Suasana di hutan semakin terang, hanya satu tekadku, aku harus segera meninggalkan hutan itu, aku tidak ingin kejadian semalam terulang lagi, kubungkus beberapa pakaianku dengan kain sarung kemudian kuikat menyerupai “ransel’. Baru saja aku selesai berkemas, Subandi muncul sambil cengengesan, aku merasa kesal melihatnya,
“Sorry kawan, semalam aku nggak bisa pulang, nggak ada kendaraan lewat” ocehnya tanpa rasa bersalah, aku hanya diam saja.
“Lho mukamu kok pucat sekali” dia seperti agak terkejut begitu melihatku dari dekat
“Ya, aku seperti kurang enak badan” jawabku menyembunyikan apa yang sebenarnya telah terjadi “Kamu cari penggantiku dulu sementara, aku mau pulang, nanti kalo aku sudah sehat aku balik lagi kesini”
Subandi tidak bisa menahanku, akupun segera meninggalkan tempat yang “tidak mengenakkan” itu, butuh waktu sekitar setengah jam untuk mencapai pinggir jalan, kebetulan sebuah truk yang akan mengambil kayu melintas, akupun bisa menumpang truk itu sampai rumah.
Pengalaman “tidak menyenangkan” itu cukup membuatku trauma untuk kembali bekerja di tengah hutan, janjiku untuk kembali bekerja dengan Subandi hanya alasanku saja, aku benar-benar sudah kapok bertemu dengan “penguasa” rimba itu. Meski sedikitpun dia tidak mengganggu atau mencelakakanku, tapi itu sudah cukup menjadi “warning” bagiku untuk tidak mengusik, mengganggu atau bahkan merusak habitat sang raja rimba.
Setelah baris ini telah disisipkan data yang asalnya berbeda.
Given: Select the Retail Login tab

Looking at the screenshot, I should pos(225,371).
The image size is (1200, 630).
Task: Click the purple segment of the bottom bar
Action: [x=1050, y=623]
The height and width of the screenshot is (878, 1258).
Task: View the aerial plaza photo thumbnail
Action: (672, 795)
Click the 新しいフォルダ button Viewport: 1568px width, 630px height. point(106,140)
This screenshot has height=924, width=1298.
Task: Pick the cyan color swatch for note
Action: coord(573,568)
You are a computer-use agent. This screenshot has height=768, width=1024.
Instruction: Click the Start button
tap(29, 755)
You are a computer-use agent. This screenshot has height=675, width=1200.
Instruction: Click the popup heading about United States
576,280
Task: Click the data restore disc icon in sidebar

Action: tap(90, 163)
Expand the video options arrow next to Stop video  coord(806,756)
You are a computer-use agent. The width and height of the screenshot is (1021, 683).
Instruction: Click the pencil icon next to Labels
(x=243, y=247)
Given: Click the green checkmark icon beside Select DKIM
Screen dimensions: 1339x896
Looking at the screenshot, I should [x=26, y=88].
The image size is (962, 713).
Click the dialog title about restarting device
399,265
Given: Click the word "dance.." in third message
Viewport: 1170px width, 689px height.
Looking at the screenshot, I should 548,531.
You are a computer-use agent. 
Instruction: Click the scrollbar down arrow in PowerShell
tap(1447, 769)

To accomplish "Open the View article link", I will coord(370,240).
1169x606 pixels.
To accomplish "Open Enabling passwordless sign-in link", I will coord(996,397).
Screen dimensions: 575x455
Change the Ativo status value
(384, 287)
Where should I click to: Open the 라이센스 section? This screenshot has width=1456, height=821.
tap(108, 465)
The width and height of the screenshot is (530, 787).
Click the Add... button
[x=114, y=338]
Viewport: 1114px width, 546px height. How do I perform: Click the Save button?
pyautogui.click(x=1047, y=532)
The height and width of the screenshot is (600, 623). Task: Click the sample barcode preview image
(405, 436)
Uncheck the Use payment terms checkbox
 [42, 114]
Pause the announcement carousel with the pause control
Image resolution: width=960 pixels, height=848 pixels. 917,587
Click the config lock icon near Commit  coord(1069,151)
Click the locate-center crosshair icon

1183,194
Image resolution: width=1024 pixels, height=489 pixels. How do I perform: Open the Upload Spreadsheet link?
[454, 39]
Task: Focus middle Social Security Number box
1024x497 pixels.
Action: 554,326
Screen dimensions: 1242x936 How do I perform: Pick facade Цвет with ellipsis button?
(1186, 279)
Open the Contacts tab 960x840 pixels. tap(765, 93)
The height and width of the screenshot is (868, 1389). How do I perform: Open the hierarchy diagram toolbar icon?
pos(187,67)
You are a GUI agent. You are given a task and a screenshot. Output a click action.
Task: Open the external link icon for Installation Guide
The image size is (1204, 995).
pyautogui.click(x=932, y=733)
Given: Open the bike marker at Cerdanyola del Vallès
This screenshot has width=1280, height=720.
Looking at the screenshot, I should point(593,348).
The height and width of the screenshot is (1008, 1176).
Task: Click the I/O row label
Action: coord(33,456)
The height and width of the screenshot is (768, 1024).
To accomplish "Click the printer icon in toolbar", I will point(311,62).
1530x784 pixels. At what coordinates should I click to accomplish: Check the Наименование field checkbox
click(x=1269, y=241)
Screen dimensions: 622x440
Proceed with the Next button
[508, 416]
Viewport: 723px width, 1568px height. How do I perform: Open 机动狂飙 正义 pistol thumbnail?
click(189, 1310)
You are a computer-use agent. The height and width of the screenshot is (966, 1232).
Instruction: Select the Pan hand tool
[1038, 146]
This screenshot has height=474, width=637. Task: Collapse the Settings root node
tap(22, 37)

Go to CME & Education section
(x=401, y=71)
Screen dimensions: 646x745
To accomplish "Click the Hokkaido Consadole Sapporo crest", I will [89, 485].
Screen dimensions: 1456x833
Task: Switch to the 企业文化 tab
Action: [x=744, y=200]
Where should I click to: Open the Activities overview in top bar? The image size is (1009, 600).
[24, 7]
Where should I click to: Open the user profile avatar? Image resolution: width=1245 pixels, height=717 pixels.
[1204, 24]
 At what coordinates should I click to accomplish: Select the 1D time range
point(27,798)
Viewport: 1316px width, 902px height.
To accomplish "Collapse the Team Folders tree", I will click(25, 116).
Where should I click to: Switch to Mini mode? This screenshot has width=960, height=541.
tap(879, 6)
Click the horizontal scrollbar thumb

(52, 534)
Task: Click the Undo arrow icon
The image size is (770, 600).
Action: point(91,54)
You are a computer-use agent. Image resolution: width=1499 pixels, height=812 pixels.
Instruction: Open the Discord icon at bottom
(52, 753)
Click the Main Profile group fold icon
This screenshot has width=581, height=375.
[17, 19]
Sejak saat itu aku tidak pernah kembali lagi untuk “mengusik” hutan dan pepohonannya, aku lebih memilih untuk kembali “merantau” ke kota untuk mencoba “merubah” nasibku. Hanya bermodal ijazah SMA, memang tidak mudah untuk mendapatkan pekerjaan yang “layak”, tapi aku mencoba menjalaninya dengan tabah, berbagai pekerjaan “kasar” pernah kujalani, mulai dari pekerja di proyek jalan dan drainase, petugas cleaning service tidak tetap di lapangan tennis, berjualan kain kain keliling sampai menjadi pekerja di pabrik penggilingan padi sampai akhirnya Tuhan “membukakan” pintu rejeki bagiku, seperti lolos dari “lubang jarum”, dengan bermodal Ijazah SMA, akhirnya aku bisa di angkat menjadi pegawai negeri. Meski pengalaman menegangkan itu telah berlalu hampir tiga puluh tahun, tapi sampai sekarang aku masih tetap selalu mengingatnya, apalagi sekarang ada sinetron di tivi yang menyajikan cerita tentang harimau, membuatku selalu teringat pengalaman “tak menyenangkan” yang tidak terlupakan itu.